Devenir mère n’est pas anodin et bouleverse complètement la vie des personnes concernées. Il faut dire qu’il s’agit d’un grand saut dans l’inconnu qui peut être aussi beau qu’effrayant. En outre, bien qu’on entende souvent parler de la grossesse, il est difficile de trouver des informations sérieuses sur la suite et sur les jours qui suivent la naissance de bébé. Pourtant, si toutes les femmes vivent ce moment complètement différemment en fonction de leur vécu et de leur caractère, certaines peuvent avoir la sensation de vivre une longue période d’errance, partagées entre toutes sortes de sentiments contradictoires. Un terme permet de décrire cette période si spéciale : la matrescence.

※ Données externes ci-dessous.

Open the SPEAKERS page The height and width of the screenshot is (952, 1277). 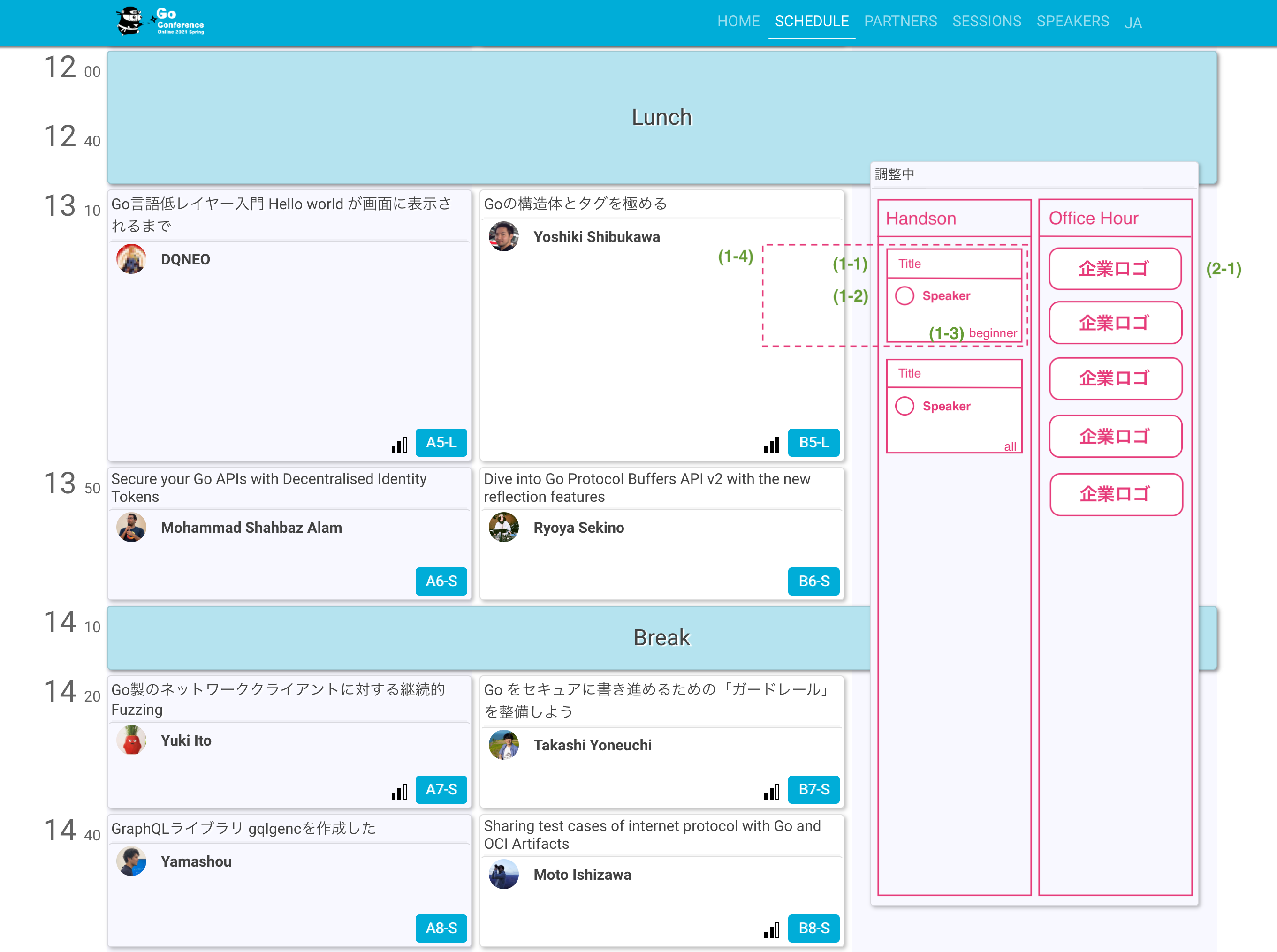tap(1073, 21)
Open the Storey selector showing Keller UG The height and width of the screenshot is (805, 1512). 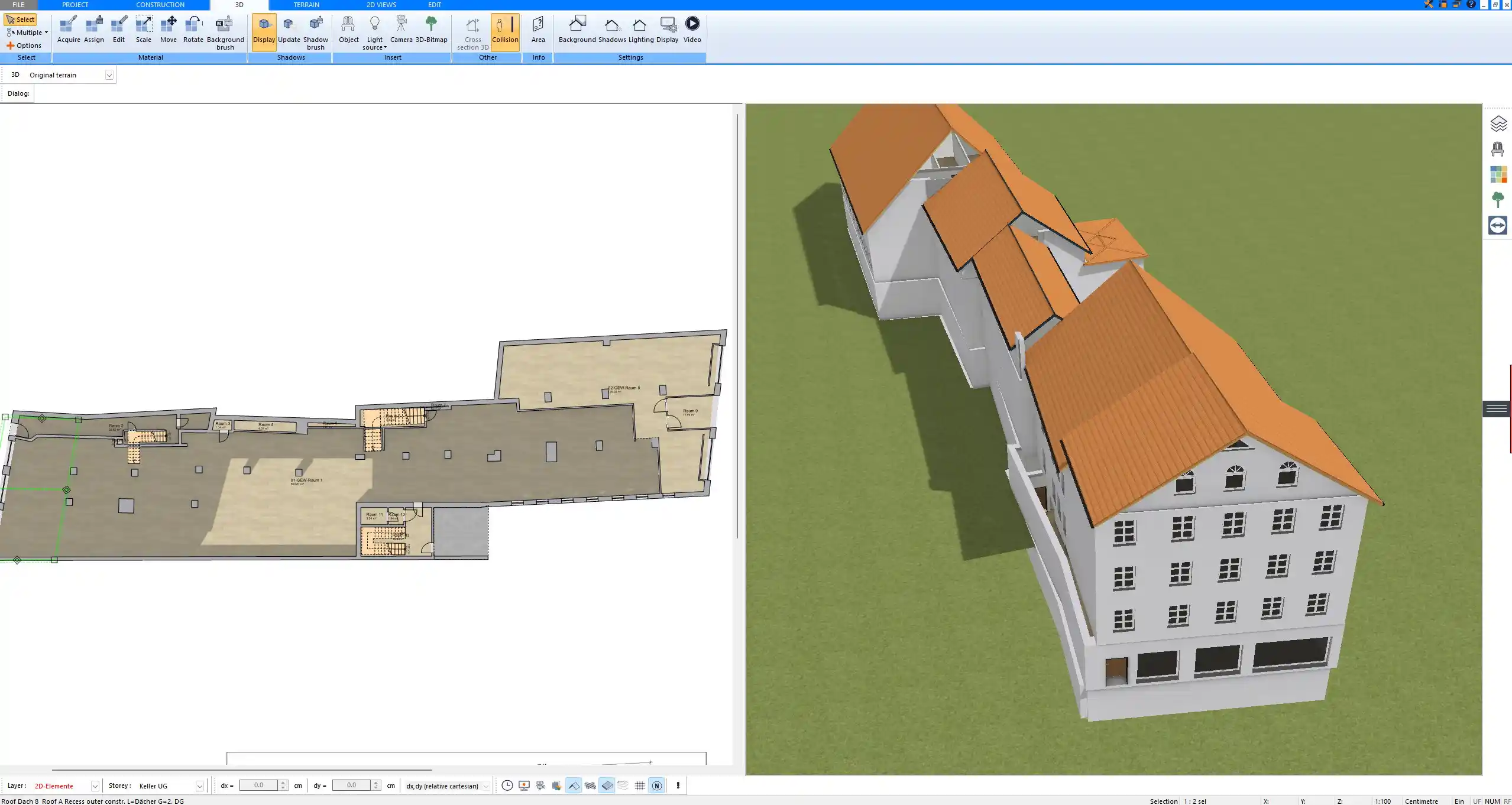tap(199, 785)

Qu’est-ce que la matrescence ?
La matrescence est souvent décrite comme étant l’adolescence des mères. Il s’agit d’une période d’errance qui ressemble finalement beaucoup à celle que les jeunes peuvent traverser au moment de l’adolescence. L’adolescence est considérée comme un moment difficile durant lequel les jeunes gravitent entre deux statuts qui ne sont plus très bien définis. Ils ont d’un côté encore un pied dans l’enfance et le deuxième dans le monde des adultes. Une bascule souvent difficile à gérer qui donne lieu à une explosion de sentiments contradictoires qui peuvent se manifester parfois de manière violente.

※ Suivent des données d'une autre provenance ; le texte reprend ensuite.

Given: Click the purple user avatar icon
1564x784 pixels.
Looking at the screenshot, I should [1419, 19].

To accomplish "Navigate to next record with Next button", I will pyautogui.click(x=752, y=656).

La matrescence n’est pas vraiment différente de l’adolescence dans le sens où elle représente également une période d’entre-deux. Les jeunes femmes concernées n’ont pas vraiment la sensation d’être devenues des mères alors qu’elles doivent pourtant assumer ce rôle qui est bien réel. On constate également dans les deux cas des changements physiques qui peuvent être très difficiles à accepter. Si la « crise d’adolescence » est bien connue de tous, celle des jeunes mères est totalement passée sous silence.
Le terme de matrescence est d’ailleurs extrêmement récent : il est apparu dans les années 1970 grâce à l’anthropologue américaine Dana Raphaël qui souhaitait mettre un nom sur ce phénomène de mutation afin de mettre fin au tabou qui l’entoure.
Apprendre à être mère avant de le devenir
Durant la grossesse, tout le monde s’intéresse uniquement à la mère et à son bien-être. Mais au moment de la naissance, le bébé passe au premier plan, laissant la jeune maman avec une sensation d’invisibilité souvent difficile à accepter. Cependant, la matrescence ne s’assimile pas pour autant à un baby-blues ou une dépression post-partum. Si les jeunes mères concernées se sentent totalement déboussolées, elles ne ressentent pas pour autant un rejet de leur bébé et de leur rôle plus généralement. Elles ont simplement beaucoup de mal à trouver leur place dans ce nouveau schéma qui leur demande beaucoup de nouvelles responsabilités. Les émotions sont également bouleversées et elles ont alors de vraies difficultés à savoir ce qu’elles veulent elles-mêmes.
Ces sentiments de dualité s’expliquent en vérité très simplement. En devenant mères, le cerveau des femmes change, comme ont pu le prouver plusieurs études scientifiques qui montrent que de nouvelles zones s’éveillent à ce moment précis de leur vie.
Malheureusement, la plupart des femmes qui vivent ce tsunami d’émotions ont la sensation d’être malades ou folles. Ce sont justement ces réflexions qui peuvent rendre la situation dangereuse pour leur santé mentale, car elles peuvent alors avoir la sensation de ne pas être « normales » et d’être de mauvaises mères. Il est donc nécessaire de faire connaître ce terme de matrescence pour permettre de faire déculpabiliser bien des femmes qui verront alors qu’elles ne sont pas seules et aussi qu’il s’agit d’une période qui finit par passer avec le temps.
C’est justement la mission de Clémentine Sarlat, journaliste, qui a elle-même connu cette phase si ambiguë. Pour démocratiser ce terme, elle a donc fait le choix de créer un podcast éponyme consacré uniquement à cette période. Une façon originale de toucher le plus de femmes possible afin de les déculpabiliser au mieux.